ASSIGNMENT:
Where in the material does the word "option" appear? Copy each line that has it.
=== Section Start ===
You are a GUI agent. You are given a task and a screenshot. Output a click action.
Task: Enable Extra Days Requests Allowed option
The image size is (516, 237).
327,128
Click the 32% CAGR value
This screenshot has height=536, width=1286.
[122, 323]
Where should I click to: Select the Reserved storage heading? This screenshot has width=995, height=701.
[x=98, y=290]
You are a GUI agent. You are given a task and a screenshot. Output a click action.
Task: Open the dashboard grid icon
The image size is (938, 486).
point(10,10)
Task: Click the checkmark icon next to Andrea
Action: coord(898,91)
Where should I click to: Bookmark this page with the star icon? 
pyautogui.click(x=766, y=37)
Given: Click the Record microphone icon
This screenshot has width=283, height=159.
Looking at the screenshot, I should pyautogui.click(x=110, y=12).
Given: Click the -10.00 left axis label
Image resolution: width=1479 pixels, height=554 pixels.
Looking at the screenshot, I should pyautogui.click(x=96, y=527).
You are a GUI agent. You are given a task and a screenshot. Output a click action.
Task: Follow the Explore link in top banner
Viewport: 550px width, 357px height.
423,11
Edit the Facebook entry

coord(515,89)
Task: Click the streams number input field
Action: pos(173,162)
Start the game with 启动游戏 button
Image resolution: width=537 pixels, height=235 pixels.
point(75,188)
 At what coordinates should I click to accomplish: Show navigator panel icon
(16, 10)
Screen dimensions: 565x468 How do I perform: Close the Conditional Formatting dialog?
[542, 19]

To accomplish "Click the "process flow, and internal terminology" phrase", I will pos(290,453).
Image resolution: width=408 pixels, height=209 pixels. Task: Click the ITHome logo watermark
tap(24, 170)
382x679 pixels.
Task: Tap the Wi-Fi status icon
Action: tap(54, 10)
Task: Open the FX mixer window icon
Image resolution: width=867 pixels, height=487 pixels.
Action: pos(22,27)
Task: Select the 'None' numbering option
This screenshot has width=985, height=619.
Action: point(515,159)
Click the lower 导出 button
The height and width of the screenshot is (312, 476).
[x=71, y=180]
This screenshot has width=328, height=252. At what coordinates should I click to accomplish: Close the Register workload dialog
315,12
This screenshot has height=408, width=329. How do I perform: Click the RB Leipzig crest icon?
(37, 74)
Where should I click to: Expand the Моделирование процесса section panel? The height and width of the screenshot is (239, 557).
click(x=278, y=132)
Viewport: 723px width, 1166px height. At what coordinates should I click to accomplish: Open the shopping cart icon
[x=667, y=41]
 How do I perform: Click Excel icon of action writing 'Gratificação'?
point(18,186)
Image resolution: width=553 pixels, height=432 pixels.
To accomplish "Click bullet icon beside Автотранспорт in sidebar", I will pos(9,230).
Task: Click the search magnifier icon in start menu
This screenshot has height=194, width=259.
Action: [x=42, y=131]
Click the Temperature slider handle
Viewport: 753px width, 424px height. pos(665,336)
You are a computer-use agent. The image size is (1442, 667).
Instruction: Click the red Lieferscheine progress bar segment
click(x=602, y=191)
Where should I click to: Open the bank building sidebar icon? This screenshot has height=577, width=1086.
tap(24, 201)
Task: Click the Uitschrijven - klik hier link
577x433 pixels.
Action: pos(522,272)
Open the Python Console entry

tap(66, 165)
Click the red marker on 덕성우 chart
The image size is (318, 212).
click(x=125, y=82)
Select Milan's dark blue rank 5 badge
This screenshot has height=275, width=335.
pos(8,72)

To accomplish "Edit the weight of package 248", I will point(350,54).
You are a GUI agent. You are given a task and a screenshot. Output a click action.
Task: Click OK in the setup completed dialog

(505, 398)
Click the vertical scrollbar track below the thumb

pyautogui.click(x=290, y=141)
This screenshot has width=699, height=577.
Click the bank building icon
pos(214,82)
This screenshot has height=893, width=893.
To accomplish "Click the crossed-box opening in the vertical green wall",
=== Section End ===
SOLUTION FOR THIS PROBLEM:
Task: Enable Extra Days Requests Allowed option
Task: Select the 'None' numbering option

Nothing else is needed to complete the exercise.